Comcast Comments on FCC's Proposed Rules - schnable
http://corporate.comcast.com/comcast-voices/comcast-comments-on-fccs-proposed-rules-to-protect-and-promote-the-open-internet
======
mkautzm
"We do not support reclassification of broadband as a telecommunications
service under Title II for at least four reasons: ... reclassification of
broadband under Title II will create a huge cloud of uncertainty over the
entire broadband industry, thereby retarding investment and innovation."

I would be willing to buy this if there was actually reasonable investment to
begin with.

I'm from ND, and we have about 15~ rural cooperative telecom companies. If you
take a look at this map:
[http://www.dakotacarrier.com/network.asp](http://www.dakotacarrier.com/network.asp)

You can see their respective boundaries. The white area is the major cities.
Bismarck, Fargo, Grand Forks, etc. Guess who has fiber? Not the major cities!
BEK is offering 200Mb fiber AND cable TV for 65 dollars a month in a lot of
their coop zone, and it continues to expand. Fargo, the largest metro area has
Cable One, which offers 50/10 connections for 70 dollars a month and has a
bandwidth cap of 50GB.

Now, a lot of that infrastructure has come on the back of free money from the
federal government, but major ISPs got that too.

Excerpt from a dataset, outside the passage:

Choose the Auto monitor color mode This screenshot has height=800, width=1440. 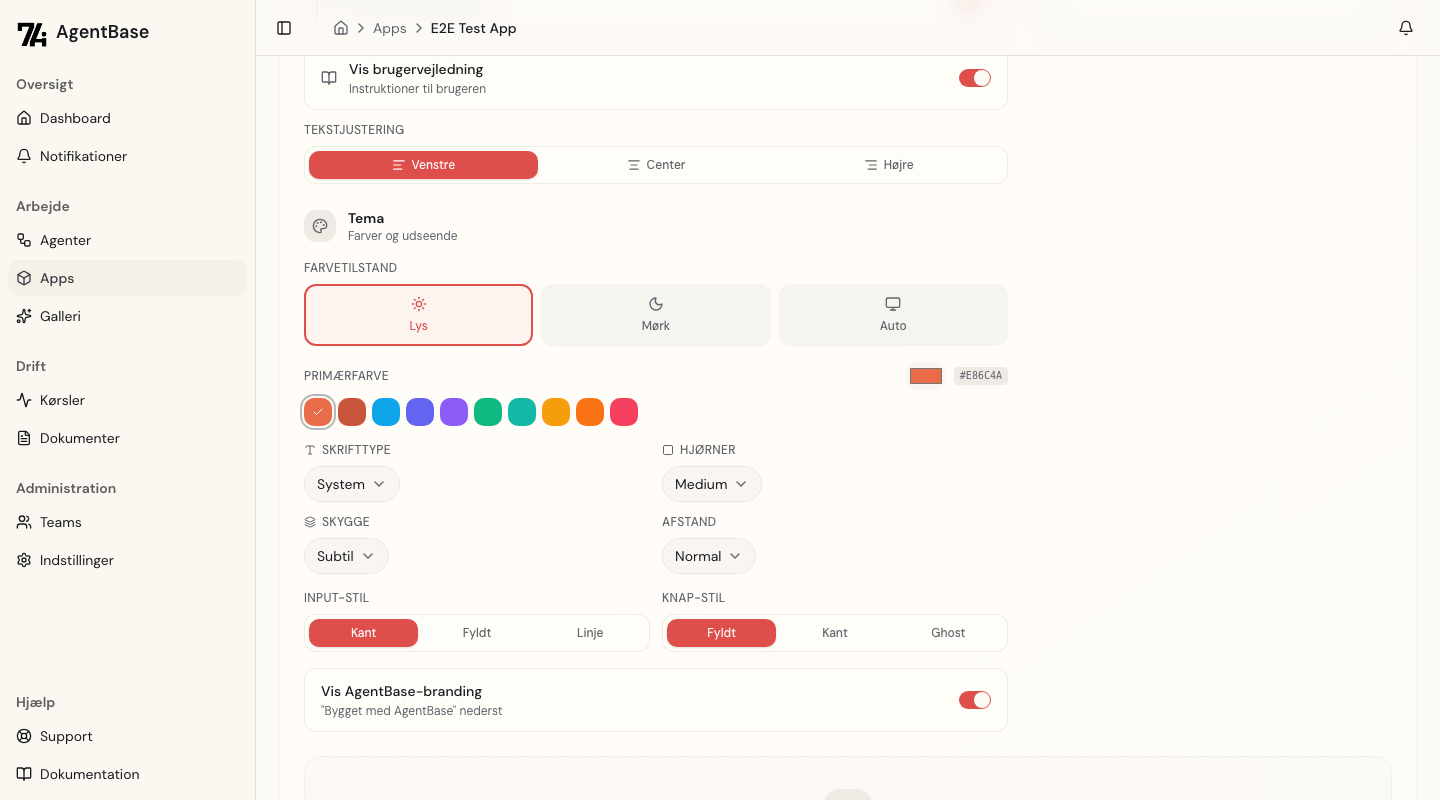[893, 315]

If major ISPs actually used their pools of cash to build out infrastructure
instead of actively trying to remove fiber from their competition, then I'd be
more inclined to believe this.

As I see it, major ISPs have completely mismanaged their position in the
market and instead of making a reasonable best effort to keep people happy,
they've done the bare minimum and have abused the technical ignorance of most
residential customers for their benefit. It's for reasons like that that I
support Title II reclassification.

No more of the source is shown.